Definitely...gives your rice good taste.....but, try and get brown rice rather than white. Just dissolve the cube in the correct amount of water, then add your rice.


----------



## Andy M.

Stock tastes better than water. Use it.

Brown some angel hair pasta is butter, add the rinsed rice and toss with the butter. Add chicken stock and simmer fo 25 minutes. 

Viola! you've made pilaf.


----------



## seans_potato_business

Thanks for the advice, everyone!


----------



## BreezyCooking

You certainly can, but a better way - assuming it's not expensive where you are - would be to buy canned or cartoned chicken broth & just use that in place of the water to cook your rice.  Much less sodium & other flotsam & jetsum than the cubes.


----------



## auntdot

Breezy as usual is spot on. We always make rice with chicken stock.  

If it is too pricey where you are would add the cube or crystals.


----------



## Bean208

I always use stock or broth when I make my rice.  I also keep a box of orzo on hand to mix with the rice...when I remember I even brown it first but in the rush to get dinner on the table I often forget!!


----------



## kitchenelf

Bean208 said:


> I always use stock or broth when I make my rice.  I also keep a box of orzo on hand to mix with the rice...when I remember I even brown it first but in the rush to get dinner on the table I often forget!!

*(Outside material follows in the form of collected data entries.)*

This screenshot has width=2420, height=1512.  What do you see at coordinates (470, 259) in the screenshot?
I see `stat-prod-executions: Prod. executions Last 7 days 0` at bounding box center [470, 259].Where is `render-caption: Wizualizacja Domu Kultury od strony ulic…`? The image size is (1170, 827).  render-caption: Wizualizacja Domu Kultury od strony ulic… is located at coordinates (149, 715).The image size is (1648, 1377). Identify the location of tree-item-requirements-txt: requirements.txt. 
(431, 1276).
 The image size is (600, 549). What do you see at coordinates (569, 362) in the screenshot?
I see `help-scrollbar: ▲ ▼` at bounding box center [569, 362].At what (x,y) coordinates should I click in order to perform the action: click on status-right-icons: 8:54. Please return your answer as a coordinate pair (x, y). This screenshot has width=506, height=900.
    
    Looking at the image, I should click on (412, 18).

Bean - I LOVE to brown my rice before cooking - it creates a great flavor, doesn't it?  Add some sprigs of thyme in there (if it goes with your recipes of course) and it is superb!


----------



## Andy M.

Bean208 said:


> I always use stock or broth when I make my rice. I also keep a box of orzo on hand to mix with the rice...when I remember I even brown it first but in the rush to get dinner on the table I often forget!!


 

Chicken stock makes a big difference in flavor.

Next time, try it with beef stock.  It makes a great side for beef or lamb.


----------



## Bean208

Andy M. said:


> Chicken stock makes a big difference in flavor.
> 
> Next time, try it with beef stock. It makes a great side for beef or lamb.


 
I have used beef stock when doing beef dishes....it is my favorite!!


----------



## GrillingFool

I use chicken stock too. Costco had a wonderful deal on "all natural" 6 packs of it!
It is good in (gasp) water for boxed macaroni and cheese too. (I add dried minced
garlic and onion flakes to both sometimes, too.)


----------